Kimse felâket tellallığı yaptığımızı düşünmesin. Yaklaşık 10 yıldan beri yazdıklarımıza, çıktığımız programlarda konuştuklarımıza bakılırsa, bugün yaşananlara çok önceden dile getirdiğimiz görülecektir. Sadece kendi şahsımı kastmetmiyorum, dış gelişmeleri ciddi takip eden birçok araştırmacı, Akademisyen, aynı tehlikelere dikkat çektikler.

Dolayısıyla bugün ''Ortadoğu'', geçmişte öngördüklerimizi yaşamaktadır. Geçmişte söylediklerimizi referans vererek bir kez daha diyoruz ki: Eğer İsrail'e karşı bölge ülkeleri caydırıcı bir güç ortaya koymazlarsa, bunun yıkıcı sonuçlarını tüm bölge ülkeleri görecektir.

Bazen içimizdeki zayıf karakterli kişi ve kurumları fonlayarak toplumu kutuplaştırmaya çalışacaklar. Bazen de terörörgütlerini kullanmaya devam edecekler. Yeri gelmişken şunu belirtmek isterim: Türkiye'nin terörden arındırılması teknik olarak önemli ve iyi niyetli bir projedir. Ancak TÜRK DEGS Başkanı Cihat Yaycı, bu konuya şüpheyle yaklaşmıştı. Ne yazık ki Sayın Yaycı'nın şüphelerini haklı çıkartacak bazı emareler gözlemliyorum. Dikkatli olmakta fayda vardır.

Peki, ne yapmalıyız

Millet olarak bizi kutuplaştırıp bölmeye çalışanlara karşı, kucaklaşarak birleşmeye çalışmalıyız. İktidar-muhalefet ayrımı yapmadan tüm toplumsal kesimleriyle hepimiz Türkiye ailesinin onurlu birer fertleriyiz.

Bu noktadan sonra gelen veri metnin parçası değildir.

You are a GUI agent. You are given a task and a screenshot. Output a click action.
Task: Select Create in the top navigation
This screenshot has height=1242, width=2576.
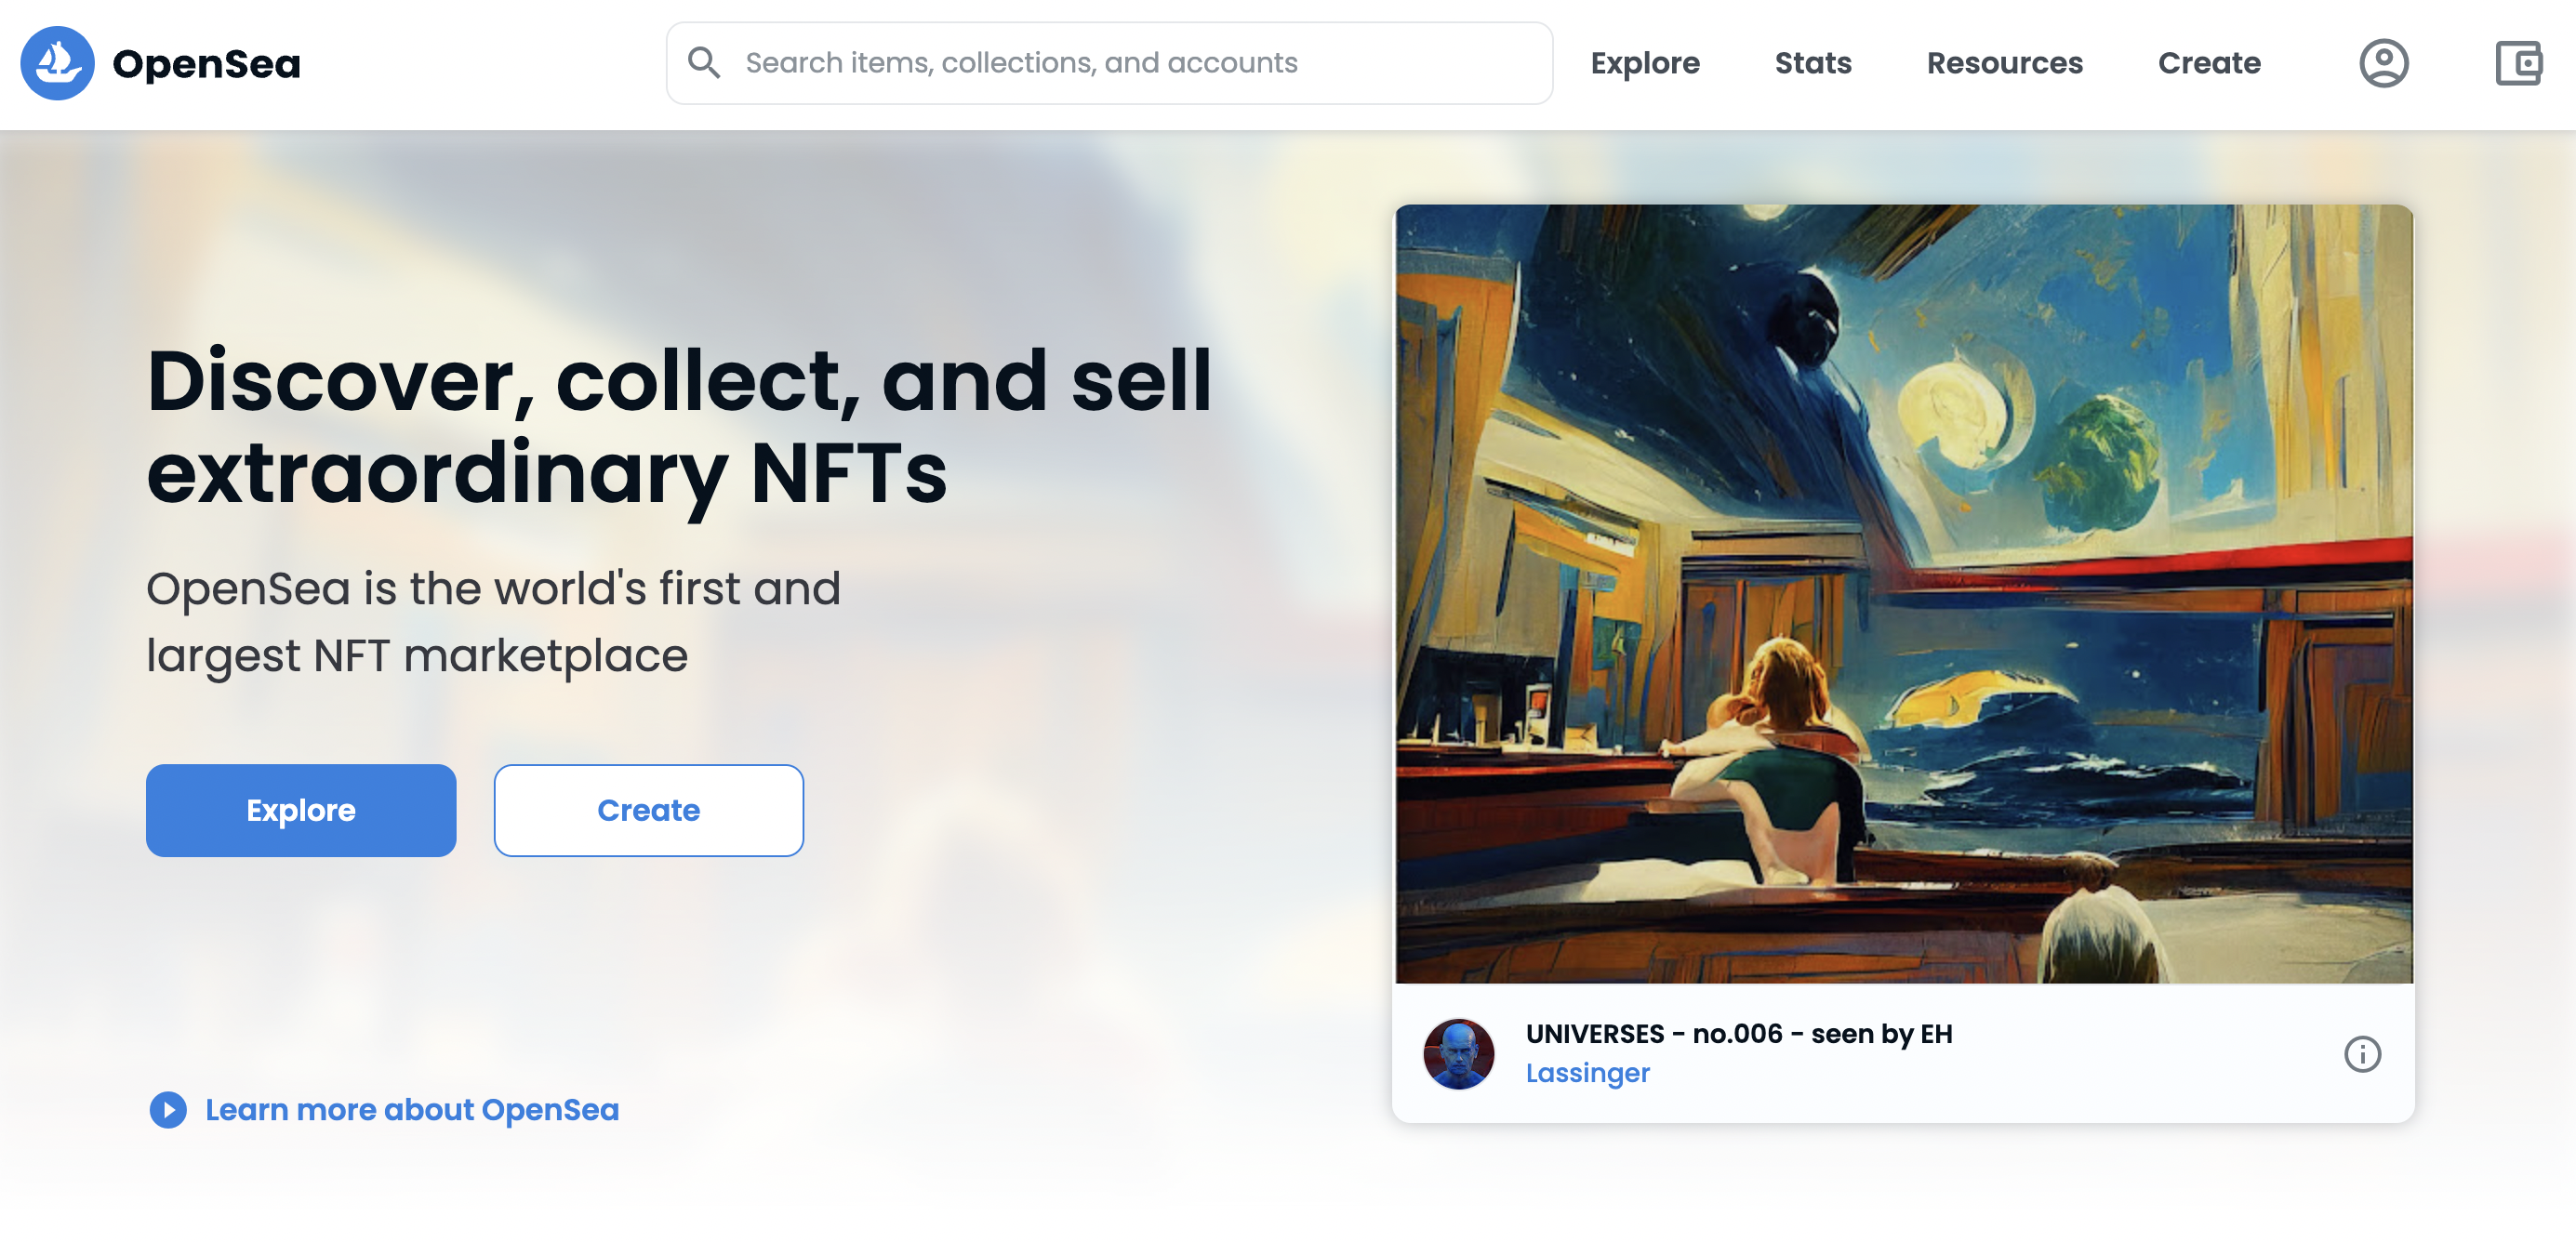tap(2209, 63)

Geçmiş deneyimlerimize dayanarak kendimize, ülkemize ve dünyaya dair oluşmuş bir düşünce alışkanlığımız var elbette. Şuanki deneyimlerimiz, önceden belirlediğimiz düşüncelerimizin neticesinde şekillenmişti. O hâlde hatalarımızdan dersler çıkartırsak yeni bakışaçımız deneyimlerimize dönüşecektir.

Bunu yapabilmek için, önce düşüneceğiz, sonra da birbirimize karşı önyargılarımıza son vermek için değişime olan direncimizle yüzleşeceğiz. Gerçekten bunu becerirsek iyiliğe, adalete, merhamete hizmet etmeyen önyargılarımızı bırakmamız daha kolay olacaktır.